Sampling Network Optimization and Spatial Variability Reconstruction
We use AI-driven diffusion models to optimize the placement and coordination of sensors in complex environments like cities and forests. These methods are applied in Phoenix as part of a DOE Integrated Field Laboratory, and in Alabama at the Bankhead National Forest. In parallel, we use similar techniques to reconstruct 3D environmental fields from sparse data—for example, mapping clouds or aerosol plumes using drones and distributed sensor networks.
We leverage large language models (LLMs) to support day-to-day scientific activities, including the generation of plain-language research summaries, identification of cross-disciplinary research opportunities, acceleration of software development, and creation of scientific diagrams and figures.
Nonproliferation and National Security Department
The Nonproliferation and National Security Department (NN) is investigating applications of artificial intelligence and machine learning (AI/ML) in nonproliferation and national security mission space. NN develops conventional ML methods and deep learning approaches to improve deployed technologies in this domain as well as exploring novel applications of advanced foundation models to improve the effectiveness and efficiency of operation. In addition, NN is also working on AI/ML with emerging technologies like robotics to build cross-cutting tools to fulfill the needs of operators and address challenges in nonproliferation and national security.
Nuclear Science and Technology Department
The Nuclear Science and Technology Department uses AI/ML in experimental, theoretical, engineering, and data efforts:
- Automate data analysis for fast throughput, including signal identification, background subtraction, pattern and anomaly detection.
- Parameter optimization in theoretical models, leading to more accurate predictions where no data exists, or data are discrepant.
- Design, optimization, safety, and safeguard analysis of nuclear reactors.

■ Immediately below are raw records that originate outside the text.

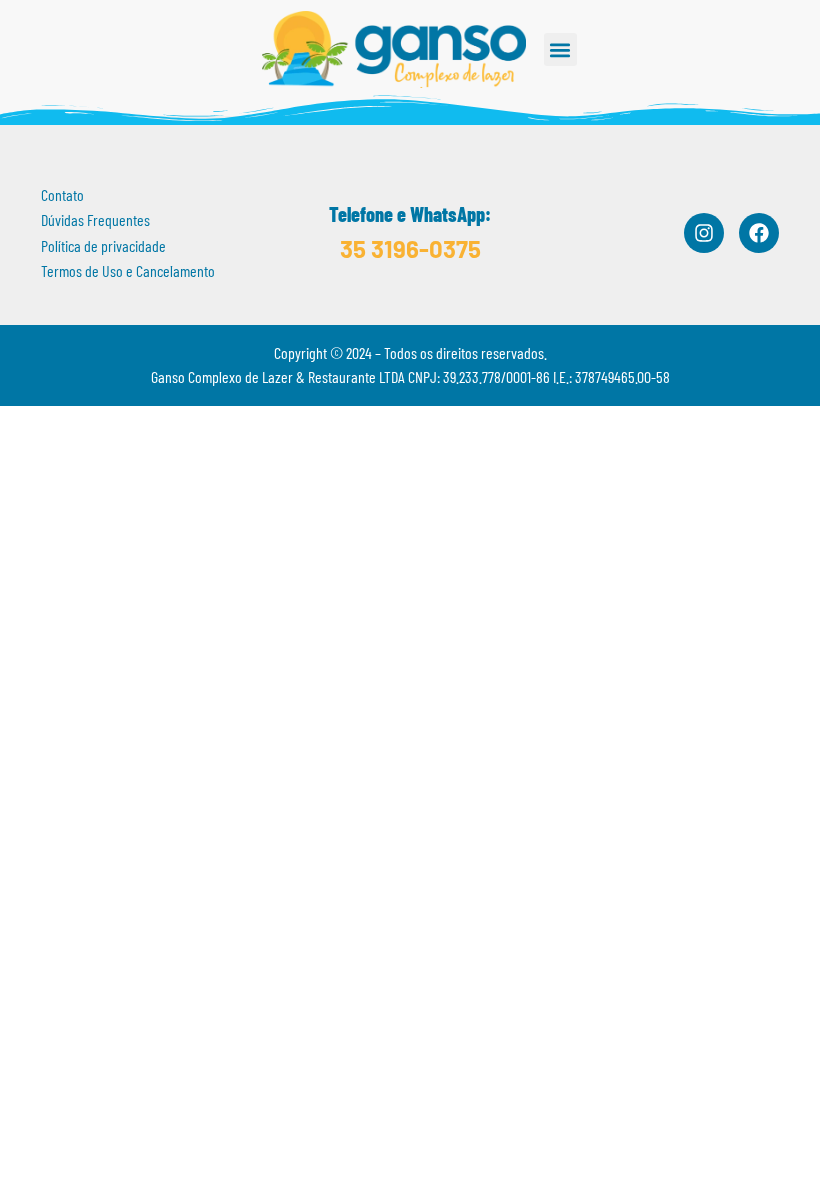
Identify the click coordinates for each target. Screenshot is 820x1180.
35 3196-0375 (410, 248)
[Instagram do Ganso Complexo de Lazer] (704, 233)
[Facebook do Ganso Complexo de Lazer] (759, 233)
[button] (560, 49)
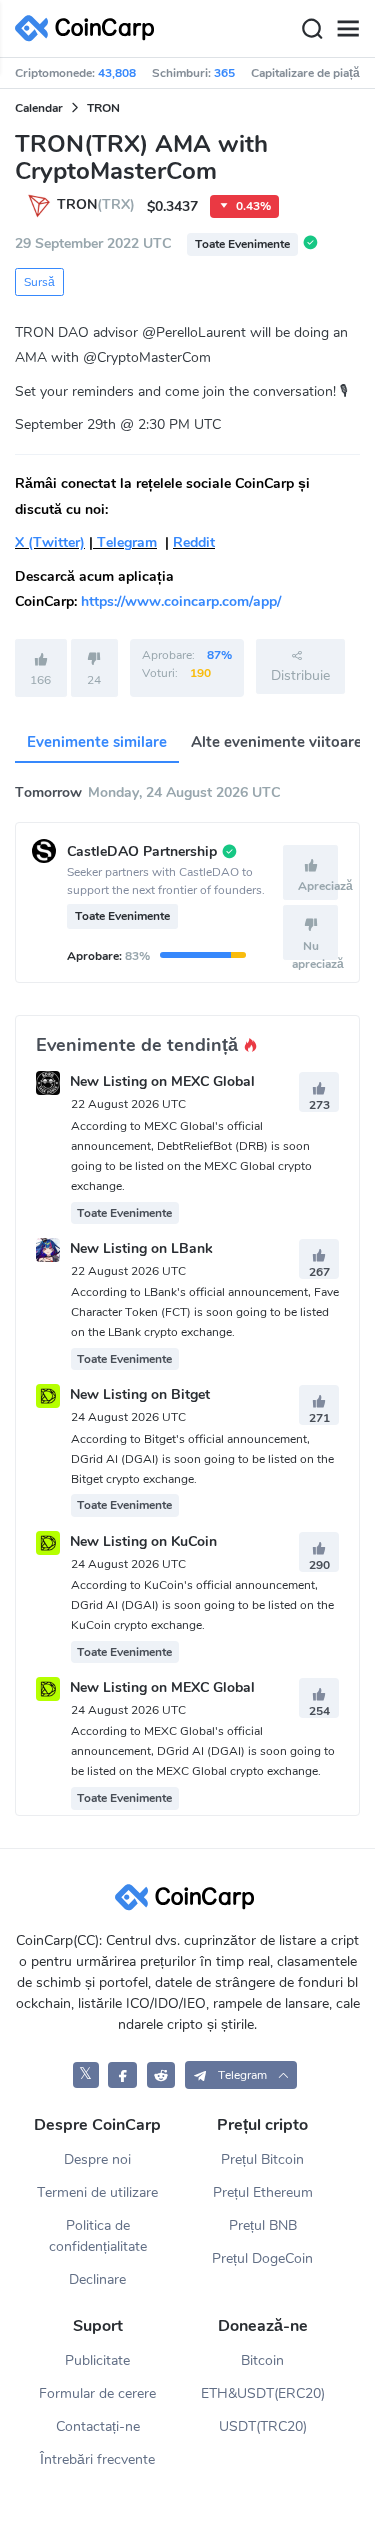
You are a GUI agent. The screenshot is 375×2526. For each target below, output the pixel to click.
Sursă (39, 282)
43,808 (117, 73)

- Training of language models to extract data and generate metadata from nuclear physics literature.
- Development of neural networks to generate correlations, identify outliers, and to generate recommended data including realistic uncertainties.
Biology
The Biology Department is dedicated to advancing the U.S. Department of Energy's mission to foster a sustainable bioeconomy in the United States, emphasizing the production of biofuels and bioproducts. The department leverages artificial intelligence and machine learning (AI/ML) to tackle diverse biological challenges, including protein functional prediction, structural and imaging data analysis, enzyme design, and plant host-pathogen interactions. By integrating AI/ML with experimental approaches, our researchers accelerate their plant biology research and development activities.